4. Penalties. The Capitals gave up two power-play goals in a single game for just the second time this season Friday night and after absorbing that hit, the penalty kill is now ranked second in the league at 87.3 percent. Washington’s shorthanded play has been a source of strength, but occasionally the group has too many infractions to kill off in a single contest or simply runs up against a team that can break down their scheme. Both happened in Detroit.

The Capitals are tied for second in the league for the most minor penalties (89) have the third-most total penalties (108) and are fourth in total penalty minutes with 289. Even with as good as the penalty kill has been, they could use a game or two where they don’t need to kill off a handful of penalties.

5. Shootout magic.
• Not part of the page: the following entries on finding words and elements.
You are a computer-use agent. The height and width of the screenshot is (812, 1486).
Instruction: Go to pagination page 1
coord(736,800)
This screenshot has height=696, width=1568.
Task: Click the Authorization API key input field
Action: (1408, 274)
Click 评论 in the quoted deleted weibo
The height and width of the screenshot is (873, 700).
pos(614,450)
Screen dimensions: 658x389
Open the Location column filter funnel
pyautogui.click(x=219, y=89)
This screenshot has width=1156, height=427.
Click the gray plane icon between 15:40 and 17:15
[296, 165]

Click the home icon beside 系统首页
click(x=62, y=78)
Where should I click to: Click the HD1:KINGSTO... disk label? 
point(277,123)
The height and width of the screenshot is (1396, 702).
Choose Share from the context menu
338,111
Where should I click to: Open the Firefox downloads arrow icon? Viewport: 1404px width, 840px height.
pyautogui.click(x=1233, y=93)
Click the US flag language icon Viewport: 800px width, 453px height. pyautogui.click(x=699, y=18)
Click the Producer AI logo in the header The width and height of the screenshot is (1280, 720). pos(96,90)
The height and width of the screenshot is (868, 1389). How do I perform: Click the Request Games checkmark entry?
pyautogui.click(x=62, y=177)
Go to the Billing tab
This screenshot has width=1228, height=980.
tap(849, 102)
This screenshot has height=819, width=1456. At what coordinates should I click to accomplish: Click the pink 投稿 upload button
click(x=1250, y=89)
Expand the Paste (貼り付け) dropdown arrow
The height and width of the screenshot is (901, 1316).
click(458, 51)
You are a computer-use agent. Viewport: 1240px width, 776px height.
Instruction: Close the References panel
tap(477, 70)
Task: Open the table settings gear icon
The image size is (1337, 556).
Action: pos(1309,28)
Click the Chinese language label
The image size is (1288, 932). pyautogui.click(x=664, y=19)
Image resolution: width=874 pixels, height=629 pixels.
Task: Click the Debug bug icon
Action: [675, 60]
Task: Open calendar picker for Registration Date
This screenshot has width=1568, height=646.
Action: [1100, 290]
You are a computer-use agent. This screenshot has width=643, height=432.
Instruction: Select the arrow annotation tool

Washington is tied for a league leading 5-1 record in shootouts and with his decisive tally against the Red Wings, Backstrom improved to 4-for-4. It was the second game-deciding shootout goal of the year and just the fourth of his career. Prior to this season, Backstrom was 9-for-26 in the tiebreak.

Obviously to be as successful in shootouts as the Capitals have been, you need solid goaltending to go along with the goals. Braden Holtby, after making 34 saves through 65 minutes of play, was perfect in the shootout Friday night making deft poke checks on Pavel Datsyuk, Johan Franzen and Todd Bertuzzi. Of the 12 shots he’s faced in shootouts this year, Holtby’s only allowed three goals.

“You could tell he was on,” Oates said. “In the shootout, the three shots, he was on. That’s a huge feeling for the bench.”